I am looking at yet another made-up, b.s. horse registry's web site and cringing at some of the statements on it, particularly the founders having a hissy fit because people are, gasp, gelding some of the "foundation" stock.

Oh, and that was in between cringing at some of the pictures on their page!

So let's talk about how you can recognize a reputable horse registry. How do you figure out which registries are valid and meaningful?

Let's start by talking about why we have registries at all.
The main reason we register horses is so that we have a record - a verifiable record - of the horse's parentage. This allows us to avoid genetic defects, avoid extreme inbreeding or crosses considered unsuitable, and make intelligent decisions when we're trying to breed for a specific purpose. After all, if you're trying to breed jumpers, it makes more sense to pick a broodmare who is sired by a famous jumper as opposed to one that is sired by a cowhorse!

A good registry has a primary goal of improving the breed of horse. That's why most have authorized shows and other competitions where horses can prove themselves and increase their desirability, thus making it more likely that the best horses will produce the most offspring.

We also want to know who is producing the best horses! A registry allows us to track which breeders are most successful. Again, this rewards that breeder and helps to shore up the value of their horses.

Some registries have approval procedures where young horses must be inspected for conformation, movement and athleticism before they may produce registered foals. I am a big fan of this but agree that it'd be harder to do it for something like AQHA due to the variations in type. Quarter Horses and other stock breeds, Arabians, etc. that are used for a wide range of events are more diverse in type than, for example, warmbloods that are pretty much 100% bred for dressage/jumping and nothing else. So while I like the idea of approvals for every breed, it is a more complicated idea to implement for the more all-around breeds. Still, I surely would not cry if AQHA said that you couldn't register foals from any stallion that had not earned a ROM or its equivalent in some type of performance.

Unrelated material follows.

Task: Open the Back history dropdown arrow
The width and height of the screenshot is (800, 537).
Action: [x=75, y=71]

On the human end, registries provide many awards and incentives that encourage people to compete with their horses. The tracking of genetic defects discourages people from breeding horses with those defects because it becomes impossible to keep secret, even if you're disreputable enough to try to do so!

So if you review all of those reasons to register horses, registries like this International Spotted Horse Registry look competely pointless - which they are. First of all, they accept horses with unknown parentage, so there goes any chance of tracking anything. Secondly, their idea of a show circuit is online photo shows, even though they have been around since 1990? Give me a break. If you have been around since 1990 and can't pull together a real-life horseshow, it is time to hang it up. Third, there's no breed standard - no conformational ideal. The only standard has to do with color! How do you improve the breed when there is no standard? Fourth, no mention of any testing for genetic defects, even though accepting ANY spotted horse means they are likely to have HYPP, HERDA and more within their registry.

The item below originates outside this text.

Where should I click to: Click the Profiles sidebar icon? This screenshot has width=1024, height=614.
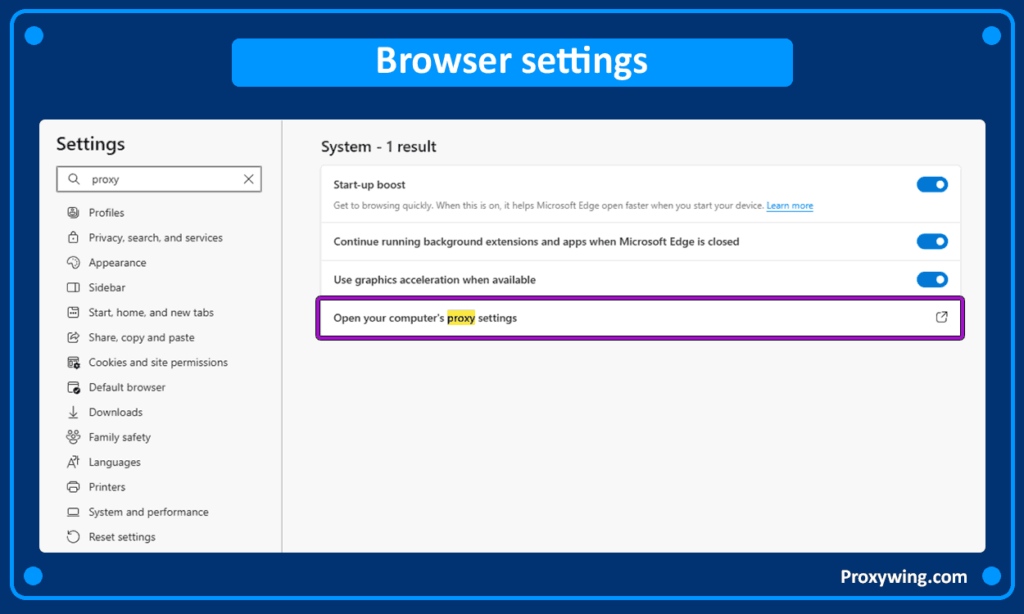(x=73, y=213)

The only thing they really seem to have mastered is installation of the good old Paypal button! They will take your money to register horses in their imaginary registry and compete in photo shows. Good grief. P.T. Barnum was right!

P.S. Free web hosting and ALL CAPS are two more signs your registry might not exactly be the next big thing. Just a helpful hint!

P.P.S. Previous blog on Why Papers Matter - read this before you make the same old arguments about your amazing, great, wonderful Perchapparabian. I do not deny he may exist and be wonderful, but I would never recommend deliberately making more of him. Especially not in this economy!